[WRITTEN TASK 1]:
Summarize the passage on the 1516 capture of Algiers in two sentences.
[WRITTEN TASK 2]:
Retype the stretch of the passage on the 1516 capture of Algiers from "He then seized" through "ended in failure.".

[SUPPLIED TEXT]:
+ + +

The Capture of Algiers in 1516 was accomplished by the Ottoman brothers Aruj and Kheireddin Barbarossa against Sālim al-Tūmī, the ruler of the city of Algiers.

Background
In 1510, the Spaniards had established themselves on a small island in front of Algiers, and forced the local ruler Sālim al-Tūmī (Selim-bin-Teumi) to accept their presence through a treaty and pay tribute. Fortifications were built on the islet, and a garrison of 200 men was established. Sālim al-Tūmī had to go to Spain to take an oath of obedience to Ferdinand of Aragon.

Capture of Algiers
In 1516, the amir of Algiers, Sālim al-Tūmī, invited the corsair brothers Aruj and Kheireddin to expel the Spaniards. Aruj, with the help of Ottoman troops, came to Algiers with his ally Ahmad al-Kadi of the Kingdom of Kuku and an army composed of 800 Turks and 5,000 Kabyle auxiliaries, ordered the assassination of Sālim, because Salim  was conspiring with the Spaniards against the pirates and Arudj. The Moors have done a huge triumph to Arudj.

He then seized the town. Spanish expeditions were sent to take over the city, first in 1516 under Don Diego de Vera, and then in 1519 under Don Ugo de Moncada, but both expeditions ended in failure.

+ + +

[SUPPLIED INFORMATION]:
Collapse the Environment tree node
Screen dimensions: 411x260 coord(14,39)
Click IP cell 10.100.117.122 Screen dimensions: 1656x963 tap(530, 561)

+ + +

[FULL ANSWER 1]:
In 1510 the Spaniards established themselves on a small island in front of Algiers, fortified it with a garrison of 200 men, and forced the local ruler Sālim al-Tūmī to accept their presence by treaty and pay tribute. In 1516 Sālim invited the corsair brothers Aruj and Kheireddin to expel the Spaniards; Aruj then had Sālim assassinated for conspiring with the Spaniards and seized the town, and Spanish expeditions in 1516 and 1519 to retake the city both failed.

[FULL ANSWER 2]:
He then seized the town. Spanish expeditions were sent to take over the city, first in 1516 under Don Diego de Vera, and then in 1519 under Don Ugo de Moncada, but both expeditions ended in failure.